Дверь загрохотала с новой силой, зазвенели стекла за занавесками, содрогнулись стены. Послышался тихий злобный вой, словно в центр русской столицы проникла целая стая голодных таежных волков. И лишь когда Пустынник начал читать заклятие в третий раз – комната внезапно заполнилась влажным гнилостным запахом, вой сменился полной тишиной, а за спиной мага послышались тяжелые шаги.
Мертвец остановился совсем рядом, качнулся в одну сторону, в другую. Остывающая девка ему показалась неинтересна, колдуна в круге он и вовсе не ощущал. Зато он почувствовал свое, родное – могильную землю, которая мнилась ему символом покоя. Он сделал шаг, еще – и очутился в центре пентаграммы. Скакнули в высоту языки пламени, упал стакан, растеклась в стороны вода. Мертвец шарахнулся в сторону – но границы магического рисунка, подобно стенам, удержали его внутри. Ловушка захлопнулась.
– Долго ты добирался, – покачал головой Пустынник, выходя из круга и останавливаясь перед порождением смерти. – Долго…
Мертвец молчал. Выглядел он еще вполне крепким: гниль успела сожрать только глаза, куски мяса с плеч и на левой ноге, разъела одежду. Впрочем, такие существа все едино черпают свою силу не из плеч, а из неведомой энергии вечного Дуата. Никаких корней через тело не прорастало, никаких слизней и червей видно не было. Это хорошо: примесь живой энергетики только вредит, когда используется сила мертвая.
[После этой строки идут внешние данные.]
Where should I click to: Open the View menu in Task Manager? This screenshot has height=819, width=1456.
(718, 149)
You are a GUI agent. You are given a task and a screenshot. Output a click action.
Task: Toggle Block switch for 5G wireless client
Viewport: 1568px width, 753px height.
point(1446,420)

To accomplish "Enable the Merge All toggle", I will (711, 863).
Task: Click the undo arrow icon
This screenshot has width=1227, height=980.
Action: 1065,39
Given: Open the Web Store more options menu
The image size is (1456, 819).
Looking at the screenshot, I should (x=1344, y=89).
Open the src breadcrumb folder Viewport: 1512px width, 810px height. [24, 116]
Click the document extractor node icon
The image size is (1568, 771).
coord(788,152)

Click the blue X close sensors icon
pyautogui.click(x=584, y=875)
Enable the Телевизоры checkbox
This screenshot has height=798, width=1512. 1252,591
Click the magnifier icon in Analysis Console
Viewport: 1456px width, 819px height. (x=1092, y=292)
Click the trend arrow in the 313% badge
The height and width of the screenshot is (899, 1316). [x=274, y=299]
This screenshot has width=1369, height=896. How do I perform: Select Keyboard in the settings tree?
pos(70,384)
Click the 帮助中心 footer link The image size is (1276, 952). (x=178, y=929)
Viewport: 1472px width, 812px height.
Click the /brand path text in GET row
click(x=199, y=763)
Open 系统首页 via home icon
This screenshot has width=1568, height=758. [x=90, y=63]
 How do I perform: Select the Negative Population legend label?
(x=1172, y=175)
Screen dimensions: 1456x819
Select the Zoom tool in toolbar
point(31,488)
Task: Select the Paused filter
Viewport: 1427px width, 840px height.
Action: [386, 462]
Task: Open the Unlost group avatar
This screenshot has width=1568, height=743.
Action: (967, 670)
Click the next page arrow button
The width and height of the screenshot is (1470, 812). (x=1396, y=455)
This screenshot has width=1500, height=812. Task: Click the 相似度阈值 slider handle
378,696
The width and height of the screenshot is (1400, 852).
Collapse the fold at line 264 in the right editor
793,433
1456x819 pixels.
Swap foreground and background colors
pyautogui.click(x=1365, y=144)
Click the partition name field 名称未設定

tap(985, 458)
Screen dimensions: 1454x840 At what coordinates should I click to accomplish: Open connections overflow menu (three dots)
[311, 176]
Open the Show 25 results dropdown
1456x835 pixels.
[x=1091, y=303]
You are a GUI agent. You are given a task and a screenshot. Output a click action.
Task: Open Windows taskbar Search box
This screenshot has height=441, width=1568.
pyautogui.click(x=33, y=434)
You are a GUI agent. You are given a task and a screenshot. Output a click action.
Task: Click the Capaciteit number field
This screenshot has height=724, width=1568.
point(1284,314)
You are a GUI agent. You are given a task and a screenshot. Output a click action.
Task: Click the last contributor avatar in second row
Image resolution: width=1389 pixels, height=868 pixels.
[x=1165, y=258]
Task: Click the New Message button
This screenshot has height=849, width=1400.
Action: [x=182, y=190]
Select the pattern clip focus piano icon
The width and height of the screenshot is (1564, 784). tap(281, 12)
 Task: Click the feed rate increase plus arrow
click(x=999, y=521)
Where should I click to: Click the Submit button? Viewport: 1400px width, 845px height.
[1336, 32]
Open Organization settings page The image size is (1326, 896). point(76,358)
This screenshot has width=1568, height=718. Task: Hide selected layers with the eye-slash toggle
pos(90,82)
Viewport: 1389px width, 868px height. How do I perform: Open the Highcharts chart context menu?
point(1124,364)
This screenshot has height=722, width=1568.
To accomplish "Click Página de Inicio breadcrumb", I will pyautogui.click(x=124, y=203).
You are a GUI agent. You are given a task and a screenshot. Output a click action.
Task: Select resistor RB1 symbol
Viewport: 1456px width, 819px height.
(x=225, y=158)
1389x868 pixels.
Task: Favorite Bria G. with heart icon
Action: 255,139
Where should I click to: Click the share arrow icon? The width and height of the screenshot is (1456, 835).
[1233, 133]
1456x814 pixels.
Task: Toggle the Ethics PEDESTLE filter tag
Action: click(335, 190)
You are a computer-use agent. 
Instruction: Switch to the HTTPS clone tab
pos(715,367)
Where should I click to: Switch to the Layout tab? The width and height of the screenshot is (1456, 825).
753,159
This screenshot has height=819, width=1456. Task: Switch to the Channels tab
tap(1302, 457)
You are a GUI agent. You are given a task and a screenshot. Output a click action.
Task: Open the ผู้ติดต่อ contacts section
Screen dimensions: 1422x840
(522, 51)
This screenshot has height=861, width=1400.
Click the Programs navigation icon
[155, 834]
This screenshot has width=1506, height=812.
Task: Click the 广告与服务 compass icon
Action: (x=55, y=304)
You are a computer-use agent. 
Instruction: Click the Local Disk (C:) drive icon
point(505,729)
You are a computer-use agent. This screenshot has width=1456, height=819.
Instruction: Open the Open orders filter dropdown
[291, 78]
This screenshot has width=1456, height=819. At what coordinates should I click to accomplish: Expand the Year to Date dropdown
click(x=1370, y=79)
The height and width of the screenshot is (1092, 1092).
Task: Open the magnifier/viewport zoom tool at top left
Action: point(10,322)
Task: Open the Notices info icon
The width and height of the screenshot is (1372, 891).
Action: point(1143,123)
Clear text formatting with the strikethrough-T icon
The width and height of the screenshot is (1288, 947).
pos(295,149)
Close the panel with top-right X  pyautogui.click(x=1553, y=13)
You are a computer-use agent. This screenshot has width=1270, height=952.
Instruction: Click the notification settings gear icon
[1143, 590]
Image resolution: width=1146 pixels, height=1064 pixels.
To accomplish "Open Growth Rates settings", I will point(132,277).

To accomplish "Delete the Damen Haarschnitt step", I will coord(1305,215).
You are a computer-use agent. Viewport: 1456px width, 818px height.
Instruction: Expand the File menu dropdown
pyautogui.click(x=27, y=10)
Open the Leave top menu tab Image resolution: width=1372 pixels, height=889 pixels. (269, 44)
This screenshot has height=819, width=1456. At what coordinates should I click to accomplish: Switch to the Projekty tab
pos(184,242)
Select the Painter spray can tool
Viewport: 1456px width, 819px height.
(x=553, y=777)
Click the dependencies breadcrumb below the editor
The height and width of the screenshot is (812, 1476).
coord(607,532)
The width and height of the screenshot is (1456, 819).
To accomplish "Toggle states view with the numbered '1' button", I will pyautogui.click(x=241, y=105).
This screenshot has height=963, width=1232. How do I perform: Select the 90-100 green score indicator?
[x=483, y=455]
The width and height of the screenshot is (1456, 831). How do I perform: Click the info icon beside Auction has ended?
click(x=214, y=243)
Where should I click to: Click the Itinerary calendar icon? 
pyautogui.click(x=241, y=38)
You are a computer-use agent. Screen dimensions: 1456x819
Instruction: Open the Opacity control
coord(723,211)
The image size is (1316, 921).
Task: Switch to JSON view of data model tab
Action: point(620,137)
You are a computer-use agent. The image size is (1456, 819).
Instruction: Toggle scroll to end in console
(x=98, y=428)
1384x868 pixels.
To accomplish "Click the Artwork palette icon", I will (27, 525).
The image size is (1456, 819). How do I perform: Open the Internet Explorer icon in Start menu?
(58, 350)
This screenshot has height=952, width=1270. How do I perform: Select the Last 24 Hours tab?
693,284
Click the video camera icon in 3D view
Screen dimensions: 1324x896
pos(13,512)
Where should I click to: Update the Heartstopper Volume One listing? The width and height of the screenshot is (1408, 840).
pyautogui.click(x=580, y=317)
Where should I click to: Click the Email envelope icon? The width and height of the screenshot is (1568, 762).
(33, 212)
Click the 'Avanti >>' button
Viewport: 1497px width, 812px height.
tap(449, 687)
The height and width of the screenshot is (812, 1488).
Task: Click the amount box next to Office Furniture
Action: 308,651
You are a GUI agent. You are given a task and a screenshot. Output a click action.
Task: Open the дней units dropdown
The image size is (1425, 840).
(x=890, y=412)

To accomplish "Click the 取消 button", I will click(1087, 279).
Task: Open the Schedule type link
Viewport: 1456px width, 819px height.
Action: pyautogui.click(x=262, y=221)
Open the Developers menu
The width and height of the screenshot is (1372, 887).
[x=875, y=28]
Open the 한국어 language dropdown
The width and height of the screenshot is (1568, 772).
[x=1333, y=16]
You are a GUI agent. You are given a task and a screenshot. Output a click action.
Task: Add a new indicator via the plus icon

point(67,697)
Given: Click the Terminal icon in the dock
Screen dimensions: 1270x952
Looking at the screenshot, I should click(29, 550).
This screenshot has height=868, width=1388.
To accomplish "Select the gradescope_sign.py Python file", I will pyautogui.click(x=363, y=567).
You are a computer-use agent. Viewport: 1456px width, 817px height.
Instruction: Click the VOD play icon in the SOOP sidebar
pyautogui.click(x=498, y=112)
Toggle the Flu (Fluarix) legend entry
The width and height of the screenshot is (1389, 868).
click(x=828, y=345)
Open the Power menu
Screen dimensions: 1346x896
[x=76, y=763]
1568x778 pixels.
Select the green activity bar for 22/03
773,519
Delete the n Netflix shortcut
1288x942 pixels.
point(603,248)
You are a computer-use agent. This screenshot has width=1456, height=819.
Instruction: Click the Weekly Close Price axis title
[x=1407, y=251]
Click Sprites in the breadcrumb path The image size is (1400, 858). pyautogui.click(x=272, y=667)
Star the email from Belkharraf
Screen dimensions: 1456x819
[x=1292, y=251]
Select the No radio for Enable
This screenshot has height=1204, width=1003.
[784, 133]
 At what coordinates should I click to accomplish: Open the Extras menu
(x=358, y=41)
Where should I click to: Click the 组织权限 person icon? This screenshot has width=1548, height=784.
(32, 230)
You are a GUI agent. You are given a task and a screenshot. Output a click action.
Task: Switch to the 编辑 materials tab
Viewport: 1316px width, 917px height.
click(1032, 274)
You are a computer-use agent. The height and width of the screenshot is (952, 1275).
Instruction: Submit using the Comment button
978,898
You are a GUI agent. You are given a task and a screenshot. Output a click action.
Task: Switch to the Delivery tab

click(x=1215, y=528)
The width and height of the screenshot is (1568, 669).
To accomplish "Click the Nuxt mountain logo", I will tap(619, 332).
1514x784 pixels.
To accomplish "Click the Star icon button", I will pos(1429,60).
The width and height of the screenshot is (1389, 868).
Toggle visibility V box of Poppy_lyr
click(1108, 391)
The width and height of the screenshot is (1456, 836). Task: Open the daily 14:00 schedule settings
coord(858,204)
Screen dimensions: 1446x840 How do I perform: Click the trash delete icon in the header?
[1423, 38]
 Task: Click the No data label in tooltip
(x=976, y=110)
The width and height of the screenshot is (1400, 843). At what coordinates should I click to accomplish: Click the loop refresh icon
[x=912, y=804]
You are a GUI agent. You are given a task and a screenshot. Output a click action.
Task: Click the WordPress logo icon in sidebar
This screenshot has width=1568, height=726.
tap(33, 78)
– Имя! – потребовал Пустынник.
Мертвец промолчал, и маг потребовал снова:
– Имя!!!
Повинуясь взмаху руки, подпрыгнули на высоту полуметра языки пламени, и мертвец замычал от муки.
– Имя?
– Геннадий…
– Ты лжешь! – рявкнул Пустынник, вглядываясь в черные глазницы. – Имя твое: Альварадо Педро, но ты привык отзываться на прозвище Испанец. Имя твое – Альварадо Педро. Иди и принеси его мне!
Маг снова взмахнул рукою, заставляя разгореться сильнее церковные свечи. Не для того, чтобы послать мертвеца за чужой душой – мертвые и так с трудом переносят существование в этом мире без своей, отлетевшей, души и всеми силами стремятся завладеть чужими. Он хотел, чтобы вырванное из замогильного мира существо считало себя Испанцем и охотилось именно на него. И чтобы оно вернулось.